Hydrodynamic and sediment transport modeling with emphasis on shallow-water, vegetated areas (lakes, reservoirs, estuaries and lagoons)

Modeling capabilities for shallow, vegetated, systems are reviewed to assess hydrodynamic, wind and wave, submersed plant friction, and sediment transport aspects. Typically, ecosystems with submersed aquatic vegetation are relatively shallow, physically stable and of moderate hydrodynamic energy. Wind-waves are often important to sediment resuspension. These are open systems that receive flows of material and energy to various degrees around their boundaries. Bed shear-stress, erosion, light extinction and submersed aquatic vegetation influence each other.

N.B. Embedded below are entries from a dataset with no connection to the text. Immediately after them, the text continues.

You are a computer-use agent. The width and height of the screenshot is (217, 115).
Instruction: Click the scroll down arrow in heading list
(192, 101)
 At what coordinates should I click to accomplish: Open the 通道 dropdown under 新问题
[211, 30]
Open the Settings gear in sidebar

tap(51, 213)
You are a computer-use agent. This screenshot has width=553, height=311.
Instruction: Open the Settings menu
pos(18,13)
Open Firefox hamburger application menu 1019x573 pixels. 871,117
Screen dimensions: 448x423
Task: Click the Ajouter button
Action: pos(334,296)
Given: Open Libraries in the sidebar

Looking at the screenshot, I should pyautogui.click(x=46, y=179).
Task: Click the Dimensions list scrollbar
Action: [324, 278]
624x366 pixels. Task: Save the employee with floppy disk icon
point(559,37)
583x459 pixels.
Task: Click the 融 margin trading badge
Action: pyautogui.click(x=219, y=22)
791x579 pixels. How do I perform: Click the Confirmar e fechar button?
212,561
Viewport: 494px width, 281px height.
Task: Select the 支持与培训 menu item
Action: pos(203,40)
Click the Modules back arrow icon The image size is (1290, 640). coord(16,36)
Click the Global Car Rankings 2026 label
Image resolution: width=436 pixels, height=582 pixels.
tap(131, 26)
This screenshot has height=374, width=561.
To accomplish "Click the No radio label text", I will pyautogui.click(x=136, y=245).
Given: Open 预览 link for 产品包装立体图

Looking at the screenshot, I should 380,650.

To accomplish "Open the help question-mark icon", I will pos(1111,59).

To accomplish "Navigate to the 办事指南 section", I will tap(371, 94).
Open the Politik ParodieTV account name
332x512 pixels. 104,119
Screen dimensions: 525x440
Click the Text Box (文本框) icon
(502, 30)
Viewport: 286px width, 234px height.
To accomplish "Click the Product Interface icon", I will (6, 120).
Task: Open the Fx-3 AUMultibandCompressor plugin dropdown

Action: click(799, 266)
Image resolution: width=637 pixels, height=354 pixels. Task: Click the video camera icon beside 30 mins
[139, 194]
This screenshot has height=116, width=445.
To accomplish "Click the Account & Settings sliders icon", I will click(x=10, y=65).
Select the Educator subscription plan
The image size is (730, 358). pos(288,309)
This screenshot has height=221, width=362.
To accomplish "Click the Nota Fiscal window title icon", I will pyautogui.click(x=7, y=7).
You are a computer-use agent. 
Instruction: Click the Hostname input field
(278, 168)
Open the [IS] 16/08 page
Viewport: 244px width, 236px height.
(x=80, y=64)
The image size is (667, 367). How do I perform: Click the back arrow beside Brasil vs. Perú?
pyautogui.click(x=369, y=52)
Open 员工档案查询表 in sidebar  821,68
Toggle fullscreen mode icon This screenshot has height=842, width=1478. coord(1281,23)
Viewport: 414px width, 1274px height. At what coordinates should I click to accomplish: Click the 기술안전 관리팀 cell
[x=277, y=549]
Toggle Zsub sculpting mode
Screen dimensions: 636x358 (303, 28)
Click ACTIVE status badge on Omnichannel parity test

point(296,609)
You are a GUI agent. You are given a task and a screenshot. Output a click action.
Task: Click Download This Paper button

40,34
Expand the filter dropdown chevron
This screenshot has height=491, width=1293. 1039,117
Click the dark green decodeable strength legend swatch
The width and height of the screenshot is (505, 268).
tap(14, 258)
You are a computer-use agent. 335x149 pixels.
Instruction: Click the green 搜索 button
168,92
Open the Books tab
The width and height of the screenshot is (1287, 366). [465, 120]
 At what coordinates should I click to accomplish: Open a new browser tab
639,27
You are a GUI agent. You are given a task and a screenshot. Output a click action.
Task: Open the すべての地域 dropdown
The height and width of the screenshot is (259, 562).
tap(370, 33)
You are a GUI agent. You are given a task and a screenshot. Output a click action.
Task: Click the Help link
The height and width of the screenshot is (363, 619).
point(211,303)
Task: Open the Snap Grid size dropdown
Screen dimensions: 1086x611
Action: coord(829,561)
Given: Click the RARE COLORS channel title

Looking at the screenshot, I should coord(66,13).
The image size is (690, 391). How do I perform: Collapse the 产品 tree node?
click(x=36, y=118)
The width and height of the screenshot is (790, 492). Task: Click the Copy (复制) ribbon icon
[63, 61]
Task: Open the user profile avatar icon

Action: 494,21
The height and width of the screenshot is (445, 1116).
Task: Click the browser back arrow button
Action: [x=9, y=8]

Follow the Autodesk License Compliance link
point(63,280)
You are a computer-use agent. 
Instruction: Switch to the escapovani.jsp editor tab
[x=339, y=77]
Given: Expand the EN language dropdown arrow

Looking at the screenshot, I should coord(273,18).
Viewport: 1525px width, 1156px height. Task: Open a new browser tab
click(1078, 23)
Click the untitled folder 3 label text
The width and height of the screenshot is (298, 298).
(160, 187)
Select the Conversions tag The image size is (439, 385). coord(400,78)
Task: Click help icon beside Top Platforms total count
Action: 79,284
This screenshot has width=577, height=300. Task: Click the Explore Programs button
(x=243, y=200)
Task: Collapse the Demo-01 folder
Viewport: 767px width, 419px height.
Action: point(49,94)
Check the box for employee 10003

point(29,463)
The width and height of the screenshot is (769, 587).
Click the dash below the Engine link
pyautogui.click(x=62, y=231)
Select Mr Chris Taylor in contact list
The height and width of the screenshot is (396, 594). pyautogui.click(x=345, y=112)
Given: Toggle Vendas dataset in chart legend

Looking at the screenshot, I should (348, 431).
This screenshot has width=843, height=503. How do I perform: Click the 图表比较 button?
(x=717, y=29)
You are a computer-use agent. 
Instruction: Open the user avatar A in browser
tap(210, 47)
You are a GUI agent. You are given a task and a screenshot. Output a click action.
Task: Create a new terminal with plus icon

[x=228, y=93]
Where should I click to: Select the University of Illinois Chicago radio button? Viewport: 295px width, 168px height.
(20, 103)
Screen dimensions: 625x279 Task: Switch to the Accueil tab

Therefore, it is difficult to uncouple these components in model systems. Spatial changes in temperature, salinity, dissolved and particulate material depend on hydrodynamics. Water motions range from wind-wave scales on the small end, which might be important to erosion, to sub-tidal or seasonal scales on the large end, which are generally important to flushing. Seagrass modifies waves and, therefore, affects the relationships among the non-dimensional scaling parameters commonly used in wave analysis. Seagrass shelters the bed, often causing aggradation and changes in grain size, while increasing total resistance to flow. Hydrodynamic friction can not be well characterized by a single-parameter equation in seagrass beds, and models need appropriate enhancement when applied to these systems.Presently, modeling is limited by computational power, which is, however, improving. Other limitations include information on seagrass effects expressed in frictional resistance to currents, bed-sheltering, and wave damping in very shallow water under conditions of both normal and high bed roughness. Moreover, quantitative information on atmospheric friction and shear stress in shallow water and seagrass areas are needed. So far, various empirical equations have been used with wind or wave forcing to describe resuspension in shallow water. Although these equations have been reasonably successful in predicting suspended sediment concentrations, they require site-specific data. More detailed laboratory and field measurements are needed to improve the resuspension equations and model formulation pertaining to seagrass beds.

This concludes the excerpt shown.